An easement may affect a property’s value.
While many easements go almost unnoticed by the property owners and prospective buyers, especially when it comes to granting maintenance access to electrical, gas, water, and internet services, there are some easements that can reduce the value of the property. The property value can be affected by a number of situations. For instance, the company or individual that is benefiting from the easement uses the property in such a way that attracts a large number of vehicles or visitors, like a roadside produce stand.
Alternatively, the easement may prevent prospective buyers and current owners from building a pool, putting in a shed, or otherwise updating the property. This limitation is enough to drop the price when there are other properties that don’t have the same restrictions.
Related: Trees and Property Lines—8 Things All Neighbors Should Know
Easements are created in a few different ways.
There are a number of different types of easements, but there are also a variety of ways in which easements can be created, including express, implied, and by necessity.
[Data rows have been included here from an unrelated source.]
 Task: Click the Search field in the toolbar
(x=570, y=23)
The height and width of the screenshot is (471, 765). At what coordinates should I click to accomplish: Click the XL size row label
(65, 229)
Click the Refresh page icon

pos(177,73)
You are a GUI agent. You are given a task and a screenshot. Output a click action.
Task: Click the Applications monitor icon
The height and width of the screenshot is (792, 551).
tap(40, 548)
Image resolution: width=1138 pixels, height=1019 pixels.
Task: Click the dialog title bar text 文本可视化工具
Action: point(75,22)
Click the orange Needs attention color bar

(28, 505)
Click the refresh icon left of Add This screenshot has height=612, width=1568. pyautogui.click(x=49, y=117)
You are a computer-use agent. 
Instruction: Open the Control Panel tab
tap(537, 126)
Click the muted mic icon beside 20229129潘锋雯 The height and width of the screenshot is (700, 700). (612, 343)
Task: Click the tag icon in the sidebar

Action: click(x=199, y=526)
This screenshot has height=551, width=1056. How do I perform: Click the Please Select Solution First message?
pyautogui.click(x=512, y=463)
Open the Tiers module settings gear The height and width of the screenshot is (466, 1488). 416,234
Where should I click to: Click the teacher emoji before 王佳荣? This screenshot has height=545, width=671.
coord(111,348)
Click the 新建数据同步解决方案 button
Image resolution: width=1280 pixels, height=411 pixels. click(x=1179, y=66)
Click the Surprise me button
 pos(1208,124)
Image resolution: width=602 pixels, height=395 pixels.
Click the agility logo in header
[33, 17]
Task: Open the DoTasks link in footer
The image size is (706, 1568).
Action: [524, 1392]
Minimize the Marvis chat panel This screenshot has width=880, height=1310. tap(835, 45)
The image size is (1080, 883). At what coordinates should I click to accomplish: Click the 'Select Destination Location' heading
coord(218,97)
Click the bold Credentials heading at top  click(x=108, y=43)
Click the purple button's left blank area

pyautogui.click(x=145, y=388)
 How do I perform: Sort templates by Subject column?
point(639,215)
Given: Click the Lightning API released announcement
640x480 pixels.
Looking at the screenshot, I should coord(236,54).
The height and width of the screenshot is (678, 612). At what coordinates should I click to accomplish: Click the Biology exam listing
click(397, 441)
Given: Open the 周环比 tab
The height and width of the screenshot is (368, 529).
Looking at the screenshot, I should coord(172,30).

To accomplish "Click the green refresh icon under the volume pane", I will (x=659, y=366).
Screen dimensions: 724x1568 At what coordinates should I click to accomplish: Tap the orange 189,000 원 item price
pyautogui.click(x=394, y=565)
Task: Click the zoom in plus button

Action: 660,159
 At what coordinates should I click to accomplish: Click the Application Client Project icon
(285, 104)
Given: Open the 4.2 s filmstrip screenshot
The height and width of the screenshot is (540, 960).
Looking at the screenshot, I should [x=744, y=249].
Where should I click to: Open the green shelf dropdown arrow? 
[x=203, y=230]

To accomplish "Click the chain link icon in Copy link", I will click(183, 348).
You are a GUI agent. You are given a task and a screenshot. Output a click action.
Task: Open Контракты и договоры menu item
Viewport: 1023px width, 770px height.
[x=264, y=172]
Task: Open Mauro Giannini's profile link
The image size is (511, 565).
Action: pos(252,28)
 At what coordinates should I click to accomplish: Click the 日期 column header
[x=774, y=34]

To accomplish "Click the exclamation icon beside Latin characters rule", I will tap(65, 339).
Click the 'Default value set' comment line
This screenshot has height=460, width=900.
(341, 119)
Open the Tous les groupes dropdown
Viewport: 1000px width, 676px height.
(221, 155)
- Express: Express easements are created by signing a written agreement between the property owner or landowner and the individual or company that is seeking to use the land. This agreement should be established through the local court system and recorded with the county recorder’s office.
- Implied: Implied easements do not require written agreements or documents to be established. These easements are created when a specific situation or set of circumstances is implied by the owner and the interested parties, such as when a developer sub-divides the property into multiple lots and sells them to prospective buyers. However, an implied easement must fulfill three requirements to be created:
- The owner of the property must convey a portion of the property to another.
- The owner used the property in such a way that the interested party believed that the property could continue to be used in this way after the portion was conveyed.
- The implied easement must be necessary for the interested party or buyer to use and enjoy the land.
- By Necessity: Easements by necessity are created when an owner conveys a portion of the property to another, just like an implied easement, but the difference between the two is that this agreement isn’t dependent on the owner using the property in such a way that indicates an easement was intended. This situation is most common when multiple plots of land are sold from a larger property and some lots become landlocked without access to public roads. An easement by necessity is often established to allow a neighbor to move across a portion of the property in order to access their home.
It’s legally required to disclose easements when selling a home.
When a home or property is being sold the sellers are legally required to inform the buyers about any pre-existing easements, though this isn’t always explicitly stated. Sometimes this information gets thrown into a large contract that is hastily reviewed with a real estate agent who may be more interested in the potential commission than providing the buyers with all of the necessary information.
In order to find out if a property has any previous or current easements, you can ask the seller directly, ask your real estate agent to find out, or you can take on the task of getting a copy of the property deed through the county courthouse. Even before agreeing to purchase the home, you can get access to this information, so you can make sure to be fully informed about the property and any limitations or restrictions without needing to commit to putting down a deposit on the home.